MedE Special Seminar
Abstract:
Monitoring small molecules is essential for advancing diagnostics, therapeutics, and real-time health monitoring across a wide range of biomedical applications. Specifically in neuroscience, advancing our fundamental understanding of brain (dys)function requires the development of novel nanotools capable of monitoring chemical signaling in complex biological systems. Detecting small molecules in the brain is especially challenging due to low concentrations spanning orders of magnitude (picomolar to micromolar), limited mass and charge, and interference from high amounts of nonspecific molecules. Further, neurotransmitters co-exist with structurally similar metabolites across different brain regions. We tackle this challenge by integrating DNA-based recognition elements called aptamers, into nano- and microscale biosensing platforms fabricated in-house. Aptamers are systematically designed oligonucleotide receptors that exhibit highly specific and selective recognition of targets. We employ aptamers designed to recognize small-molecule neurotransmitters such as serotonin and dopamine with high affinity and selectivity. We have developed nanoscale aptamer-modified nanopipettes with ~10 nm openings – approaching the spatial resolution of synapses where neurons communicate (~50 nm) – as well as microscale aptamer- functionalized field-effect transistors.
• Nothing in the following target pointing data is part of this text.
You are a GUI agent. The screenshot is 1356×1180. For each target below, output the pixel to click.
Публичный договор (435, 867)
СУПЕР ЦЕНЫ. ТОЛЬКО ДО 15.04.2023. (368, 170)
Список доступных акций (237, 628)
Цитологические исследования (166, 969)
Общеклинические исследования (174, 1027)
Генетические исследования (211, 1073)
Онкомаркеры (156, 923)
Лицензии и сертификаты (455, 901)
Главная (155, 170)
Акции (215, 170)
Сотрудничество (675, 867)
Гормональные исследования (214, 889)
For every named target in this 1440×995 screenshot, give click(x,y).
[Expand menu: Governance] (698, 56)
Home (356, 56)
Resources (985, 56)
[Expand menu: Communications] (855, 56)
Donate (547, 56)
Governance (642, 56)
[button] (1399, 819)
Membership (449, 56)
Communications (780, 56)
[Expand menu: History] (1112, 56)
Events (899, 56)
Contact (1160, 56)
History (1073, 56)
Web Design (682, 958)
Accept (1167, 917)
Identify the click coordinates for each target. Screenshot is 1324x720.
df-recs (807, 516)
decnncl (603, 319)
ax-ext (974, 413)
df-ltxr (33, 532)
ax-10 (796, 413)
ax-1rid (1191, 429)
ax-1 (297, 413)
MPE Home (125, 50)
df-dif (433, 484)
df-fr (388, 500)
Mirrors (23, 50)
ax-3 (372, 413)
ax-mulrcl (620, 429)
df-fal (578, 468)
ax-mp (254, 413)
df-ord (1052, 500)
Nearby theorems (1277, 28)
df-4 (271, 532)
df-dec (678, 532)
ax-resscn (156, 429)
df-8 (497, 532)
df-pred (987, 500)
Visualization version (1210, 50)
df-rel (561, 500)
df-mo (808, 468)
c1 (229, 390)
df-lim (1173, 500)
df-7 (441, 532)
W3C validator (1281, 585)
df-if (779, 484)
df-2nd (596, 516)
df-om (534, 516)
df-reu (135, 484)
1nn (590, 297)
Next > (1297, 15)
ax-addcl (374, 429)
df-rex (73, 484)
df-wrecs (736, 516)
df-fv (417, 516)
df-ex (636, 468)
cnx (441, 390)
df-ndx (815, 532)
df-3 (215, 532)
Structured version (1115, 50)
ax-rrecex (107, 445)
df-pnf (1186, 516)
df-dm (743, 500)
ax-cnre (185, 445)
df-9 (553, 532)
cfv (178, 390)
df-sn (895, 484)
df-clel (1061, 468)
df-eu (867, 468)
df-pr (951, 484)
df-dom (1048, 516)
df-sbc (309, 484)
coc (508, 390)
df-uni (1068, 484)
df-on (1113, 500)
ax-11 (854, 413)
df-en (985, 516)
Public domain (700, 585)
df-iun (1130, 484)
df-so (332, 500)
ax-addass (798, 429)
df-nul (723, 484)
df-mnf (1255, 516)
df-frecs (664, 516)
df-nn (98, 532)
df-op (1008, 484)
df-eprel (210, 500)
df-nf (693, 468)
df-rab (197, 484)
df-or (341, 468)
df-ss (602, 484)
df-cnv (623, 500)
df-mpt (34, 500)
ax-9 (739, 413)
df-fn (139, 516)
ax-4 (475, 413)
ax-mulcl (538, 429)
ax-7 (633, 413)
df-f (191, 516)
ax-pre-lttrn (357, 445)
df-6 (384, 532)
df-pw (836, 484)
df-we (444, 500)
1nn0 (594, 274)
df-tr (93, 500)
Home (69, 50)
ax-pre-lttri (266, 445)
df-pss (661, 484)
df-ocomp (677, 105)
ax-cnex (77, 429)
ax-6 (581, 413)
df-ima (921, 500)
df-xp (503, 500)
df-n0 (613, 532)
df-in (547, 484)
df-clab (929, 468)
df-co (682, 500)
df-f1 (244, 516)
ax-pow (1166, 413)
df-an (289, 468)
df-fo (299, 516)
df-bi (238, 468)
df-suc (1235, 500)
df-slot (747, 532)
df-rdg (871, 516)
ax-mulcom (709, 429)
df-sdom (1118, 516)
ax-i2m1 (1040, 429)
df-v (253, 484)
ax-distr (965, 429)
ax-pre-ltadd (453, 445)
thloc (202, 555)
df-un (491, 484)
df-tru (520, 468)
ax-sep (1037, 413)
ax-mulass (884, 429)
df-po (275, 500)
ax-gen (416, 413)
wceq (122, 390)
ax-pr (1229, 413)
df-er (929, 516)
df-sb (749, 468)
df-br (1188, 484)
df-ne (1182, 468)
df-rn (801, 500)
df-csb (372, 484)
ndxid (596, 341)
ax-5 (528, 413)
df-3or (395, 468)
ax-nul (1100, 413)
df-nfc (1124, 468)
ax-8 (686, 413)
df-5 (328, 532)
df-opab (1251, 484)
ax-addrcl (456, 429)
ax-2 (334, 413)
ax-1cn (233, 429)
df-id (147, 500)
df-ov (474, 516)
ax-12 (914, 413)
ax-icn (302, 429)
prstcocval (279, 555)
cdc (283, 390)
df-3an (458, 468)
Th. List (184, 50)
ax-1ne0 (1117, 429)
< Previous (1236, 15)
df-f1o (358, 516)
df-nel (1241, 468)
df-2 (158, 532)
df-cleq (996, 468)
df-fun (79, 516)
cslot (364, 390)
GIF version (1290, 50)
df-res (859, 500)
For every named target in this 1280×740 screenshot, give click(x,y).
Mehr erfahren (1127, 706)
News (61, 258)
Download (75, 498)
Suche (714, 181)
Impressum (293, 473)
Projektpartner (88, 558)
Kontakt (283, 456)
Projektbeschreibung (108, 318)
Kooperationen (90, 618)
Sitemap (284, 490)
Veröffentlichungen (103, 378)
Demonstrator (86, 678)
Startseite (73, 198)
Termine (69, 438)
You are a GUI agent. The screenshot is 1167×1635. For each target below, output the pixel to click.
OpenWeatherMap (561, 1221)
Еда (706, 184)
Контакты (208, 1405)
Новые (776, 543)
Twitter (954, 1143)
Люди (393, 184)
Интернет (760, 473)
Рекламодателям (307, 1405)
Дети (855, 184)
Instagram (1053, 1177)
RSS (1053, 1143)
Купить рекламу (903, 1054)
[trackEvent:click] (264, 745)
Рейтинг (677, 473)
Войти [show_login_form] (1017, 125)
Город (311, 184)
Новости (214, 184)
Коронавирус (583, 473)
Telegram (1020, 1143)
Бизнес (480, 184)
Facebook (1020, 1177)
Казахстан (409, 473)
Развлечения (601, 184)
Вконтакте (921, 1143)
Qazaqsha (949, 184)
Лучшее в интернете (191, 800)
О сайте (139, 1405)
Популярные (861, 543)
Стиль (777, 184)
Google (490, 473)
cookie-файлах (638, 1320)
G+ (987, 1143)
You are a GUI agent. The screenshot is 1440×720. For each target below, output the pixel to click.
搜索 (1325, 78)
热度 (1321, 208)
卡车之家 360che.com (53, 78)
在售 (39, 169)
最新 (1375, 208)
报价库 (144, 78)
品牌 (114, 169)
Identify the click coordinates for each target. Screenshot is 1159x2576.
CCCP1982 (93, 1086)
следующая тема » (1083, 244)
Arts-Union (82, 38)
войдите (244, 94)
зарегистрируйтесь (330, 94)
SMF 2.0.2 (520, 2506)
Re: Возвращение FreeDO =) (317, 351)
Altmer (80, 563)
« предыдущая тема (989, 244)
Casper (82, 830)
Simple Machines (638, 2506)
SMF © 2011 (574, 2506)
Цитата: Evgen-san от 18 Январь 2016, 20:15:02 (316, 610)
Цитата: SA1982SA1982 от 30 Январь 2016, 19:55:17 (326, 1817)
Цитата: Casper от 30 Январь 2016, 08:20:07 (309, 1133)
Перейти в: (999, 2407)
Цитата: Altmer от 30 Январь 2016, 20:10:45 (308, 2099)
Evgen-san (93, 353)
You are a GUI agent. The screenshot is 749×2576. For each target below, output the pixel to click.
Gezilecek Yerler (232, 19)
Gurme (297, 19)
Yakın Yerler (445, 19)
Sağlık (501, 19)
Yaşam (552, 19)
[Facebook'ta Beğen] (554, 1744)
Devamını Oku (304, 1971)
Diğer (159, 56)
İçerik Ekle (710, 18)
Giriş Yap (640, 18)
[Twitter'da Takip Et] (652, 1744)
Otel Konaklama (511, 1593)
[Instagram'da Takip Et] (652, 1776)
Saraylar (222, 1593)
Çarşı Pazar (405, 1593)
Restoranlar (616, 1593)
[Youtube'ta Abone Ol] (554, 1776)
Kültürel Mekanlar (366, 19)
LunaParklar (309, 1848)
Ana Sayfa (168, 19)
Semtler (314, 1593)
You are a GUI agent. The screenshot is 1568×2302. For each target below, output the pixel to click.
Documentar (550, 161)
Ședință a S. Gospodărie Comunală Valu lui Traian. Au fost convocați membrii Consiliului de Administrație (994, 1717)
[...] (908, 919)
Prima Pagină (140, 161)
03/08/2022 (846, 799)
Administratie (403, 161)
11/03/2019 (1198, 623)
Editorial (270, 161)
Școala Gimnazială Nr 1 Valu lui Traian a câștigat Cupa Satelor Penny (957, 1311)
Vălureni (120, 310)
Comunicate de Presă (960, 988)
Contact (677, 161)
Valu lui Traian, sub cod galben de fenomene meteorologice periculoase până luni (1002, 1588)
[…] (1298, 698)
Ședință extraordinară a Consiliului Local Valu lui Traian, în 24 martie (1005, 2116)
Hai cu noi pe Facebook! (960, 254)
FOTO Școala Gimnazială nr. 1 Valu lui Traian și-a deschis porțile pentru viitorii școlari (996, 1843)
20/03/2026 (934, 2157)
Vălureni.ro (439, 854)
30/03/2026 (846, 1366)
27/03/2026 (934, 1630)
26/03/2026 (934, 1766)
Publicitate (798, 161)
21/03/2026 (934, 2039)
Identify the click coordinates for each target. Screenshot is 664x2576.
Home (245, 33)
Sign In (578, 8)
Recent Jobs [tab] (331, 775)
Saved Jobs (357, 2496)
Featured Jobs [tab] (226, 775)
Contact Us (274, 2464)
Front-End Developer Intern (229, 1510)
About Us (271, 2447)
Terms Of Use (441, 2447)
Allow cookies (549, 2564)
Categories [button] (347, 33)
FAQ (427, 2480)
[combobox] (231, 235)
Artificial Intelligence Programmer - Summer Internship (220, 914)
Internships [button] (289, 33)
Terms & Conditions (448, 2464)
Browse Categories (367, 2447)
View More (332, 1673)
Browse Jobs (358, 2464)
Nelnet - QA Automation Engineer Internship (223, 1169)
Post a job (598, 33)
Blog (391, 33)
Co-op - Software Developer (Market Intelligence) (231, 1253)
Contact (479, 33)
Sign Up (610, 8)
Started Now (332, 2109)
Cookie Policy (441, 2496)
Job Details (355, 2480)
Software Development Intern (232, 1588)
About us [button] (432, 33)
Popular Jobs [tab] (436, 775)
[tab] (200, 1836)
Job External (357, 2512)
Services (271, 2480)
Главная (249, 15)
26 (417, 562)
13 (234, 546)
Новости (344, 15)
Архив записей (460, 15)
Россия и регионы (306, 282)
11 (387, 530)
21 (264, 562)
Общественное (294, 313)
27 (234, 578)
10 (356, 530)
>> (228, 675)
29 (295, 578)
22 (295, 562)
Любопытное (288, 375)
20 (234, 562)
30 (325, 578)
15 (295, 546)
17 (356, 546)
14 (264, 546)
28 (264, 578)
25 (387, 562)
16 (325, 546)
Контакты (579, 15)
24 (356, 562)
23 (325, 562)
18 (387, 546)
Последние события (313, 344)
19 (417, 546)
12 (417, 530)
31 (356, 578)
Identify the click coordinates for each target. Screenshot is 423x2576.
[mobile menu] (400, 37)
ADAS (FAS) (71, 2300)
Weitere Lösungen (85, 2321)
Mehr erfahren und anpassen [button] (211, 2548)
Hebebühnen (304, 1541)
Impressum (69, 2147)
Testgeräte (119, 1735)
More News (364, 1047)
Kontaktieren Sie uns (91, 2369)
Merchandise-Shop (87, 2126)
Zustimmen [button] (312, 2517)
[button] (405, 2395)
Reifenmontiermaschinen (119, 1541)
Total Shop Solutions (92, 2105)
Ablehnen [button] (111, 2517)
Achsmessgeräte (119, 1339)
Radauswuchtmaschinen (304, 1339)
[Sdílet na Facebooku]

Reversible target binding induces conformational changes in the aptamers, rearranging their negatively charged backbone, which are transduced into measurable electrical signals through the nanopore or across the semiconducting channel, respectively. Extensive characterization of these target-specific aptamer structural dynamics has provided fundamental insights into the signal transduction mechanisms underpinning our biosensing technologies. These findings lay the foundation for expanding this approach to a broad range of small-molecule targets – including sugars, amino acids, lipids, and hormones – relevant to diverse areas of human health.
More about the Speaker:
Nako Nakatsuka leads the Laboratory of Chemical Nanotechnology (CHEMINA) at EPFL since January 2024. She was raised in Tokyo, Japan and moved to the U.S.A. for her bachelor's in Chemistry at Fordham University (Bronx, NY) and pursued her Ph.D. in Physical Chemistry at UCLA (Los Angeles, CA). Upon receiving the ETH Zürich postdoctoral fellowship, she moved to Switzerland and remained a senior scientist at the Laboratory of Biosensors and Bioelectronics. For her work, she was named an MIT Under 35 Pioneer (2021), received the iCanX Young Scientist award (2022), the ACS Nano Lectureship Award and Prix Zonta (2023), the ACS Measurement Science Rising Star Award and C&EN Talented 12 Award (2024), and the Ruzicka Prize (2025). She has also illustrated a children's chemistry book: "A is for Atom: ABCs for Aspiring Chemists" to inspire the next generation of chemists.